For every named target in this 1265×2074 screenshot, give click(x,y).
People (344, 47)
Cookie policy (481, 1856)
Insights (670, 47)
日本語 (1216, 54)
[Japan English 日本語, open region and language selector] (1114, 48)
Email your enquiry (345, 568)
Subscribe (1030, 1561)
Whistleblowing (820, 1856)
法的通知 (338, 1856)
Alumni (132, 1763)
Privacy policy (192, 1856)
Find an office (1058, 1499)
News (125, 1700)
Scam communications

━━━━━━━━

> What to work on
Your answer must be the line containing "Cookie policy (481, 1856)" and each line after it in the listing above, copied exactly.

> Result of this exercise
Cookie policy (481, 1856)
Insights (670, 47)
日本語 (1216, 54)
[Japan English 日本語, open region and language selector] (1114, 48)
Email your enquiry (345, 568)
Subscribe (1030, 1561)
Whistleblowing (820, 1856)
法的通知 (338, 1856)
Alumni (132, 1763)
Privacy policy (192, 1856)
Find an office (1058, 1499)
News (125, 1700)
Scam communications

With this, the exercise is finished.